##### Records to use

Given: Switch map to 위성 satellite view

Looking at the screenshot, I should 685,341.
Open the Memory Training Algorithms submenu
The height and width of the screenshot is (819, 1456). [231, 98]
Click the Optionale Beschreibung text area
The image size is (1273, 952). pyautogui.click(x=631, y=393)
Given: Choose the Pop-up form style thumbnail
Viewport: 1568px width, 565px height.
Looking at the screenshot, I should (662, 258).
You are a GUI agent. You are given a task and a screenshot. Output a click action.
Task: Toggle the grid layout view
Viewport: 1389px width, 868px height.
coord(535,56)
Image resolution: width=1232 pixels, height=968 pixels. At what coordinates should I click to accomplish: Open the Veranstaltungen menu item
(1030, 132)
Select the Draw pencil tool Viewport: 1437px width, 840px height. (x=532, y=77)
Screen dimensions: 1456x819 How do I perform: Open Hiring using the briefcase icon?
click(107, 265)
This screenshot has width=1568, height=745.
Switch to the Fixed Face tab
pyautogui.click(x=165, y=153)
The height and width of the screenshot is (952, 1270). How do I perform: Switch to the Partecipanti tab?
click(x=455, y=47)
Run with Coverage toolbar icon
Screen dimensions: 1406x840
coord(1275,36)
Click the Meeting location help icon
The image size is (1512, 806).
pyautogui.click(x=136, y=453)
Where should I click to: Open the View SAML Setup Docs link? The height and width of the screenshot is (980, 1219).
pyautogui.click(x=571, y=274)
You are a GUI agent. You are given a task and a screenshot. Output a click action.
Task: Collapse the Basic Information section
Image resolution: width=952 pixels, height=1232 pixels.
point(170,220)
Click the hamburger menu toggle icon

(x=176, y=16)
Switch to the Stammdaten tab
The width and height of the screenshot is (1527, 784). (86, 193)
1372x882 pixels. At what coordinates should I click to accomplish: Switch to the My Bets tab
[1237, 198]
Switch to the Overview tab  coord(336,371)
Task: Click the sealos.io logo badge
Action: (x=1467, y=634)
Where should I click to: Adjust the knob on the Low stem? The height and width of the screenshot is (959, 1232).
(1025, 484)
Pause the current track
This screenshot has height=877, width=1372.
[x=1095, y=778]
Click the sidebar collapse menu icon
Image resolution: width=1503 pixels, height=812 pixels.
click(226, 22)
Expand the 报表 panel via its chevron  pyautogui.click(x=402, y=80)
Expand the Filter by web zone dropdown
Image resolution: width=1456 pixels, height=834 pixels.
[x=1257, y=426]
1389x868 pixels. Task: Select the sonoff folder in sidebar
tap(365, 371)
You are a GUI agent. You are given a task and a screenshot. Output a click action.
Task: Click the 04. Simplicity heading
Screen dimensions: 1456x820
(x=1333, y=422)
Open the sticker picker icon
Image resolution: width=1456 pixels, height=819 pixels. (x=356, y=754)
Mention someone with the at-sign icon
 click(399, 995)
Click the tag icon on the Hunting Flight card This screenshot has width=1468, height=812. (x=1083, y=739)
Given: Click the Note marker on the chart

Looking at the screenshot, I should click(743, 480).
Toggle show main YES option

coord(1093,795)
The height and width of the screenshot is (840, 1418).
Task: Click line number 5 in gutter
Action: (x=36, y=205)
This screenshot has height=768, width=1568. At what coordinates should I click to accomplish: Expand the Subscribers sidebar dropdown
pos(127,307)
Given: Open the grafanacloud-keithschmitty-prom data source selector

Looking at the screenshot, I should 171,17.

##########

▶ _Problem details_:
Write out the listing above, keeping every word exactly.

▶ _Task answer_:
Given: Switch map to 위성 satellite view

Looking at the screenshot, I should 685,341.
Open the Memory Training Algorithms submenu
The height and width of the screenshot is (819, 1456). [231, 98]
Click the Optionale Beschreibung text area
The image size is (1273, 952). pyautogui.click(x=631, y=393)
Given: Choose the Pop-up form style thumbnail
Viewport: 1568px width, 565px height.
Looking at the screenshot, I should (662, 258).
You are a GUI agent. You are given a task and a screenshot. Output a click action.
Task: Toggle the grid layout view
Viewport: 1389px width, 868px height.
coord(535,56)
Image resolution: width=1232 pixels, height=968 pixels. At what coordinates should I click to accomplish: Open the Veranstaltungen menu item
(1030, 132)
Select the Draw pencil tool Viewport: 1437px width, 840px height. (x=532, y=77)
Screen dimensions: 1456x819 How do I perform: Open Hiring using the briefcase icon?
click(107, 265)
This screenshot has width=1568, height=745.
Switch to the Fixed Face tab
pyautogui.click(x=165, y=153)
The height and width of the screenshot is (952, 1270). How do I perform: Switch to the Partecipanti tab?
click(x=455, y=47)
Run with Coverage toolbar icon
Screen dimensions: 1406x840
coord(1275,36)
Click the Meeting location help icon
The image size is (1512, 806).
pyautogui.click(x=136, y=453)
Where should I click to: Open the View SAML Setup Docs link? The height and width of the screenshot is (980, 1219).
pyautogui.click(x=571, y=274)
You are a GUI agent. You are given a task and a screenshot. Output a click action.
Task: Collapse the Basic Information section
Image resolution: width=952 pixels, height=1232 pixels.
point(170,220)
Click the hamburger menu toggle icon

(x=176, y=16)
Switch to the Stammdaten tab
The width and height of the screenshot is (1527, 784). (86, 193)
1372x882 pixels. At what coordinates should I click to accomplish: Switch to the My Bets tab
[1237, 198]
Switch to the Overview tab  coord(336,371)
Task: Click the sealos.io logo badge
Action: (x=1467, y=634)
Where should I click to: Adjust the knob on the Low stem? The height and width of the screenshot is (959, 1232).
(1025, 484)
Pause the current track
This screenshot has height=877, width=1372.
[x=1095, y=778]
Click the sidebar collapse menu icon
Image resolution: width=1503 pixels, height=812 pixels.
click(226, 22)
Expand the 报表 panel via its chevron  pyautogui.click(x=402, y=80)
Expand the Filter by web zone dropdown
Image resolution: width=1456 pixels, height=834 pixels.
[x=1257, y=426]
1389x868 pixels. Task: Select the sonoff folder in sidebar
tap(365, 371)
You are a GUI agent. You are given a task and a screenshot. Output a click action.
Task: Click the 04. Simplicity heading
Screen dimensions: 1456x820
(x=1333, y=422)
Open the sticker picker icon
Image resolution: width=1456 pixels, height=819 pixels. (x=356, y=754)
Mention someone with the at-sign icon
 click(399, 995)
Click the tag icon on the Hunting Flight card This screenshot has width=1468, height=812. (x=1083, y=739)
Given: Click the Note marker on the chart

Looking at the screenshot, I should click(743, 480).
Toggle show main YES option

coord(1093,795)
The height and width of the screenshot is (840, 1418).
Task: Click line number 5 in gutter
Action: (x=36, y=205)
This screenshot has height=768, width=1568. At what coordinates should I click to accomplish: Expand the Subscribers sidebar dropdown
pos(127,307)
Given: Open the grafanacloud-keithschmitty-prom data source selector

Looking at the screenshot, I should 171,17.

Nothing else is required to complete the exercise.